Они ходили по рукам, все их знали. Были еще такие стихи про Николаевский мост — мост Лейтенанта Шмидта, — привожу их целиком, но на память:
Он невелик — шагов пятьсот,
Но сколько дум, пока идешь,
Пока трамвай его трясет,
И эти старые дома —
В них столько грязи и тоски,
Немудрено сойти с ума,
Немудрено с ума сойти.
А после смерти Сталина — совсем уже немыслимое:
По лужам хлюпают калоши,
Зачем-то умер вождь,
И брызжет, брызжет нехороший,
Туберкулезный дождь.
Сталин не умер. Он будет возвращаться и вновь умирать, не покидая наши души и тогда, когда нам будет казаться, что мы прокляли его и позабыли. Он был опасен живой, страшен мертвый, мы все были в нем, он — в нас.
Рабы собственной памяти и привычного внутреннего протеста, мы так и остались заложниками борьбы за что-то, против чего-то, даже не подозревая, что свобода внутри нас, а потому — еще бесконечно далека.
Рядом с оттепелью
1953–1957
Никого так не пытали ложью…
Евгений Шварц
И как увидеть время, когда ты в нем.
Юрий Трифонов
Конечно же, суждения, которыми заканчивается предыдущая глава, — из другой, взрослой жизни. Не это тогда меня (да и моих сверстников) занимало.
Мы давно уже жили на обочинах истории, не зная и крупиц правды о том, что происходит у нас и в мире. И тогда только начинали робко догадываться о своем чудовищном, ни с чем не сравнимом незнании.
Сочинение мемуаров — занятие, провоцирующее невольное и неизбежное лукавство. На живую ткань воспоминаний наслаивается иное — зрелое, часто и просто книжное — знание, и все это сливается внутри нас в единую «плоть памяти», анализировать которую — кому под силу? Это, как говорят французы, «couper les cheveux en quatre (разделить волос на четыре части)». Невозможно и бессмысленно.
Самым острым воспоминанием «послесталинских» первых лет остался у меня майский день 1954 года, когда я специально пришел в наше академическое общежитие на 3-й линии посмотреть телевизор — чудо пятидесятых. До тех пор я только слышал о нем, видел этот диковинный прибор лишь в кино и волновался.
Шла прямая трансляция гастрольного спектакля «Мещанин во дворянстве» выступавшего тогда в Ленинграде парижского театра «Комеди Франсез». При всей моей страсти ко всему французскому, представление занимало меня меньше, чем сам телевизор.

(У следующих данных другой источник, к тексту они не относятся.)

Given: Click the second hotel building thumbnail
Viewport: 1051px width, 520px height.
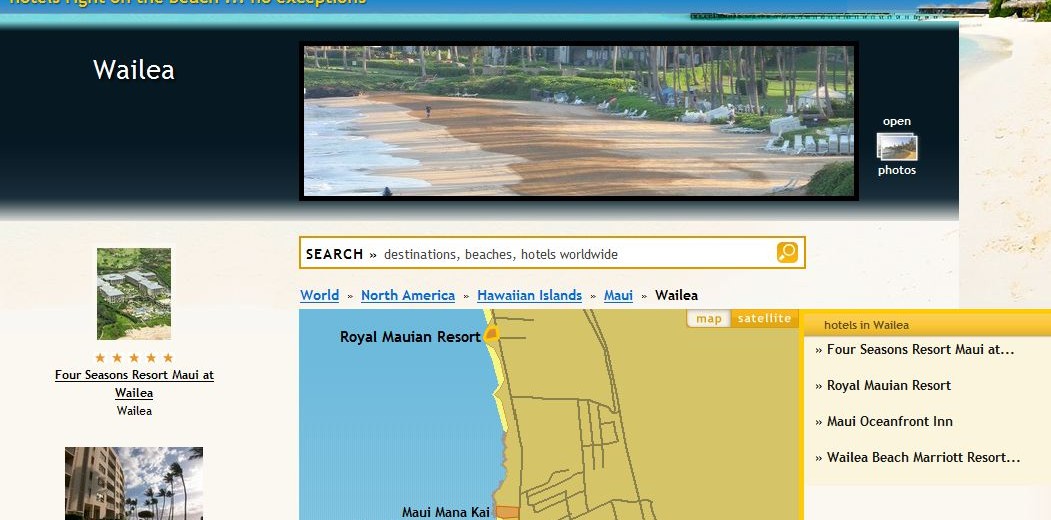Looking at the screenshot, I should pyautogui.click(x=134, y=484).
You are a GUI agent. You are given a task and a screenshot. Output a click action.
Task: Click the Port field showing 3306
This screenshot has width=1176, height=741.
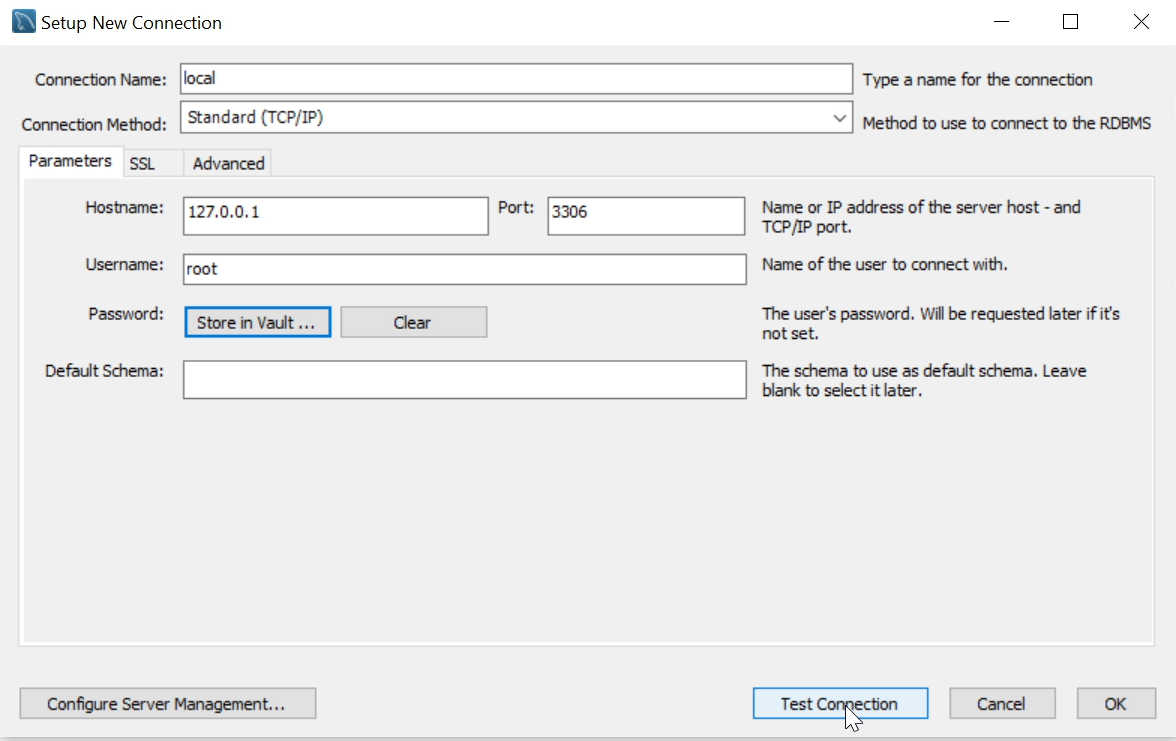tap(645, 216)
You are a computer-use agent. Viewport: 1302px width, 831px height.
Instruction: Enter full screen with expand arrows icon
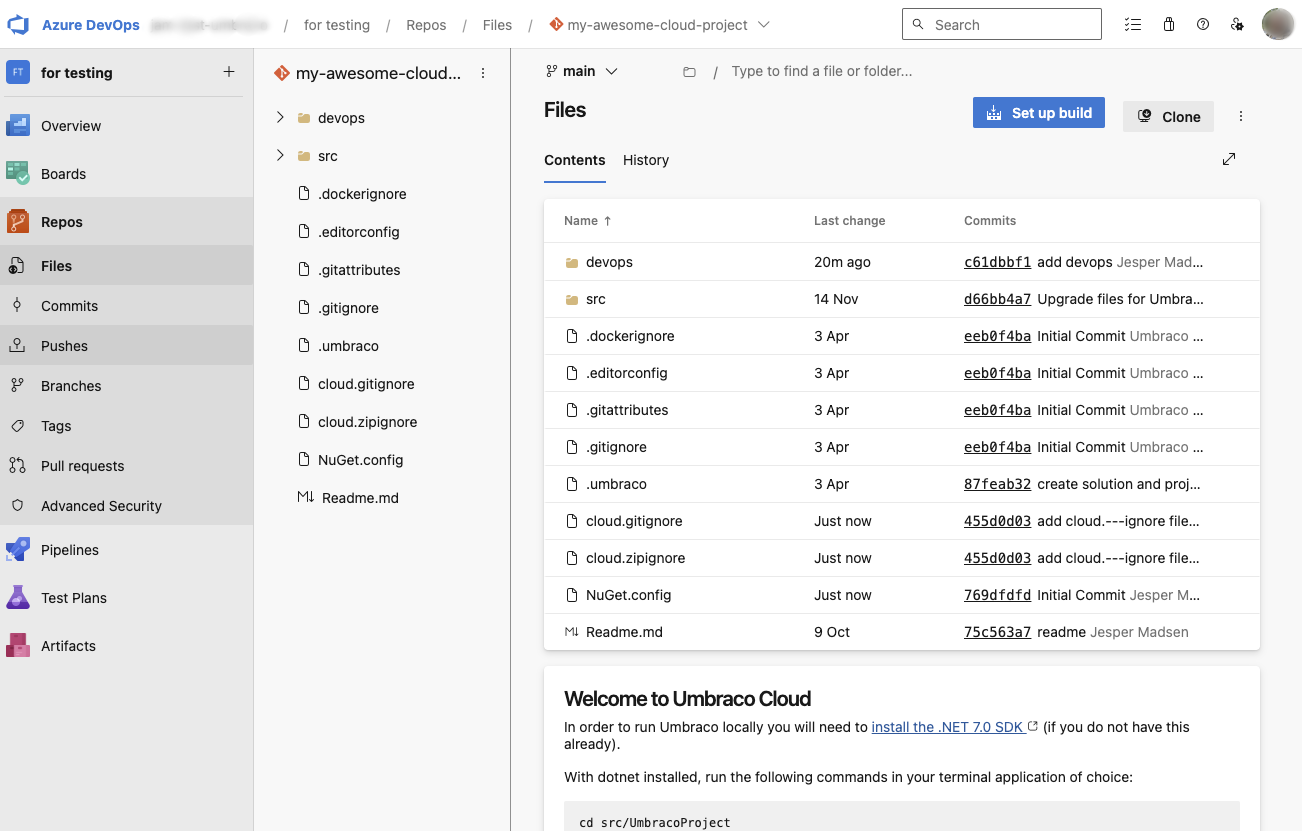coord(1229,159)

Он назывался «Ленинград Т-2» и был чуть более совершенной моделью, чем первый, теперь легендарный, «КВН», ставший символом пятидесятых, особенно благодаря пузатой, наполненной глицерином линзе. «Ленинград» был пошикарней, весил целых 50 килограммов и являл собою синтетическую конструкцию — радиоприемник и собственно телевизор, крохотный экран которого, размером 13 × 18 (у «КВН» — 10 × 14), мог закрываться шторкой. Как известно, все технические новинки почему-то прячутся в старые формы — так и первые автомобили хотели казаться каретами.
Люди, крутившие ручки прибора, «настраивавшие» его, вызывали трепет.
Я стоял очень далеко, на экране мелькало нечто неясное (черно-белое, естественно), картинка падала, тускнела, мелькала. Что-то все же было видно, слышались голоса актеров.
Телевизор марки «Ленинград Т-2». 1950-е
Я видел то, что происходило в эту самую минуту на расстоянии нескольких километров.
До сих пор помню чувство счастливой растерянности и, простите мне трюизм, гордости за людей, которые смогли такое придумать. Сейчас никого не удивить телевизором размером с полстены, а то и в полдома, но ничто из этих чудес не может сравниться с дрожащим синеватым изображением маленького кинескопа! Я присутствовал при событии, несомненно, историческом — так мне казалось, да так оно и было.